The problem stems from ignorance
I do try to stay out of the normal bouts of politics that engulf most blogs. That’s not why most come to the site. But today I had to chime in. I will be brief.
President Bush used his first presidential veto today, blocking a bill that would allow further stem cell research.
It’s an issue that has a lot of strings attached.
Firstly, I am against farming humans. I think it is an affront to raise humans like crops, just to yank out cells or organs.
That said, this veto is ridiculous.
Every day, embryos are destroyed in fertility clinics. There’s nothing wrong with them, it’s just that with in vitro fertilization, you make a dozen or so embryos, pick the best ones and chuck the rest. At best they are frozen indefinitely.
Every day–swoosh! There they go. Dead.
This bill would allow couples to VOLUNTEER to let embryos that WOULD HAVE BEEN DESTROYED to be used for stem cells. They are going to torch them, friends. The lives are going down the toilet, regardless.
Is that a tragedy in itself? You’re GD right! But the ethics of fertility clinics is an issue rich, sterile couples don’t want to see touched. “Forget the millions available for adoption! I want I want I want! Me me me me!”
All vetoing this bill does is allow those deaths to be in vain–no cures for cancer, no live-saving organ transplants, no life-improving changes for disabled and suffering people. Again, I’m not for farming people, but if you’re going to literally throw away lives–and then do nothing with the sacrifice, that’s two big red cards.
This “further research” bill isn’t what many freak out about. Babies aren’t being harvested. Humans aren’t being cloned and chopped up. It’s trying to use what’s being tossed in the garbage!
And please don’t play the religion card. Where’s the outcry against in vitro fertilization? Where’s the outcry for the thousands of conceived souls sitting in freezers somewhere with no hope to live, waiting until funding is rescinded and their lives ended in a great thaw?

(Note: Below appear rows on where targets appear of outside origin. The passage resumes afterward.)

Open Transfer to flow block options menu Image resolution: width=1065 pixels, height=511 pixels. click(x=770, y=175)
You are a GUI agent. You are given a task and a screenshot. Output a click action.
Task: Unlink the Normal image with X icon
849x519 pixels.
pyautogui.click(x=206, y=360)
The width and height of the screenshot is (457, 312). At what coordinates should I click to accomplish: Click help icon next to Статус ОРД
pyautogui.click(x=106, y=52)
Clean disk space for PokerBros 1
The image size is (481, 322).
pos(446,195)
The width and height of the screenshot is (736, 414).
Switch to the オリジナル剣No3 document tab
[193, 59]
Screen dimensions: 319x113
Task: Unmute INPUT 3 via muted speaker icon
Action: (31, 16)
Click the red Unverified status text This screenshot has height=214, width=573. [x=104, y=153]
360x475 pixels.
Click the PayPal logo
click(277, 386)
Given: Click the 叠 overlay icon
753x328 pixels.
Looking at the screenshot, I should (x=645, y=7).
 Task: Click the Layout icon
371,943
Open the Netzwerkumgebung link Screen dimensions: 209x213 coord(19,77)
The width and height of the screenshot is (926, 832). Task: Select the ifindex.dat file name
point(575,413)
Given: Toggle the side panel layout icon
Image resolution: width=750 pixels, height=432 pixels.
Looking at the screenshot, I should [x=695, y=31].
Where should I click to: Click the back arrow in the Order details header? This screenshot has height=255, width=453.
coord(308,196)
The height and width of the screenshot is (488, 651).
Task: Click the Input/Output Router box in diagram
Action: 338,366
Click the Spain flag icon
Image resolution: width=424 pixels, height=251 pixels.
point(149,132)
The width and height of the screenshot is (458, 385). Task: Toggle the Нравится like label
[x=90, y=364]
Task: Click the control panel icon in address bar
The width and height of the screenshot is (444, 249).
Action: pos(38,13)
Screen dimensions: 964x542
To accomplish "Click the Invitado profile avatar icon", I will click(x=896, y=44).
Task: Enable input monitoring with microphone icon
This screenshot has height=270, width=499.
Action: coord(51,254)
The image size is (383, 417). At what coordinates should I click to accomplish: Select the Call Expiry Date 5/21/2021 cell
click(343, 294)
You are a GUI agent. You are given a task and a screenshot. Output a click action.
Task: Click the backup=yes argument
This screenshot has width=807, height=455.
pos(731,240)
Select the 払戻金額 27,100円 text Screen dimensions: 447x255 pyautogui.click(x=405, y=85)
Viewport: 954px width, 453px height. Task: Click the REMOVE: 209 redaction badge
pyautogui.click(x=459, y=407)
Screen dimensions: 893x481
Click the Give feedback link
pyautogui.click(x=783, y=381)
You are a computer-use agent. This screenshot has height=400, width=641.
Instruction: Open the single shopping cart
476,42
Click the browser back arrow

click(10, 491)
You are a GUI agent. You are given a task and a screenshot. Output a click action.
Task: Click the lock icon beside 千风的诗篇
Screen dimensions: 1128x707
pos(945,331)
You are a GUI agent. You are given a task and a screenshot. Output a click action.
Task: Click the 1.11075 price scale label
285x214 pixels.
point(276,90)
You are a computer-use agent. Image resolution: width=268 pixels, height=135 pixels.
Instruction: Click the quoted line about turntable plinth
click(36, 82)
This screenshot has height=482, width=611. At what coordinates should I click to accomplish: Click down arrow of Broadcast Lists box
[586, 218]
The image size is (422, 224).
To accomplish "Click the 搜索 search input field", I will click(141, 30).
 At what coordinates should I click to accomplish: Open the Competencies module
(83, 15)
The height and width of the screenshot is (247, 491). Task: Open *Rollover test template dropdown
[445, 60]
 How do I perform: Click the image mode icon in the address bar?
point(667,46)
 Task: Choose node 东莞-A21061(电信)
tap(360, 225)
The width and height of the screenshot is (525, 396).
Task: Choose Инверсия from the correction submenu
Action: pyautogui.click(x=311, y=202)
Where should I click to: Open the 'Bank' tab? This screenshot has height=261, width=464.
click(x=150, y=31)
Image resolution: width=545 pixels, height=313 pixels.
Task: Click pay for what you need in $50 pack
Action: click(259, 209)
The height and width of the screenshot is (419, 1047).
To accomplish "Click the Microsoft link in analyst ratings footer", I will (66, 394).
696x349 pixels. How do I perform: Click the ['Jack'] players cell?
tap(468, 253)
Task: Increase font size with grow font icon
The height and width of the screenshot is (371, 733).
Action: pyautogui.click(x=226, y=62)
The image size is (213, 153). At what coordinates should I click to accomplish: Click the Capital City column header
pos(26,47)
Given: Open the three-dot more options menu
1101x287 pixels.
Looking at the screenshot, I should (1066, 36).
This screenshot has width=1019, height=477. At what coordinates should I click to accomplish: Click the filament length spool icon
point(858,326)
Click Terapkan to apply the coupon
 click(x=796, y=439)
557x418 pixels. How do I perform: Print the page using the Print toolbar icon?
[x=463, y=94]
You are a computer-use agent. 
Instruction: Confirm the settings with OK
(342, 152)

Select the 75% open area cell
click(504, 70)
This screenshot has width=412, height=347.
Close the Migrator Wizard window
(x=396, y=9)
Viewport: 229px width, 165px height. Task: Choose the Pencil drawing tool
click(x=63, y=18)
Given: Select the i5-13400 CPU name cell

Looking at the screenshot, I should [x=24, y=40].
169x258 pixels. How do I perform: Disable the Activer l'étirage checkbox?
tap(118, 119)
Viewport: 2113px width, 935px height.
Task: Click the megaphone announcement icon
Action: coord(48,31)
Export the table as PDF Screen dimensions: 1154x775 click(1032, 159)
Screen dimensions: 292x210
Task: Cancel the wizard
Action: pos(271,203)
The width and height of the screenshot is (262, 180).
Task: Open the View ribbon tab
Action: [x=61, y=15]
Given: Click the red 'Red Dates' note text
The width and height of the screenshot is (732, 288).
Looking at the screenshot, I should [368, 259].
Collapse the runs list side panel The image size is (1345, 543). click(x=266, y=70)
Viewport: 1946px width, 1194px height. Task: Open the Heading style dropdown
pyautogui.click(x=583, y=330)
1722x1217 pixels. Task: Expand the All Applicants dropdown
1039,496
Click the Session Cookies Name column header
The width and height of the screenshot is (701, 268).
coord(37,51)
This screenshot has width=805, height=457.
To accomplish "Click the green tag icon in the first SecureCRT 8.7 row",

It baffles me that the segment of the population of the U.S. who is fervently against any sort of stem cell research is so blinded by their religious zeal, that they would rather pour water onto the ground rather than give the suffering a drink.
And it never fails to surprise me how often people change their tune when diagnosed with a disease that could benefit from stem cell research. Convictions are swell, as long as the cause is against someone else.
Two wrongs don’t make a right, granted. But if you’re going to shoot somebody and then refuse to let the organs be donated to the dying because you’re trying to ignore the fact that you’re a murderer, that’s not right either. That’s ignorance, and just plain cruel.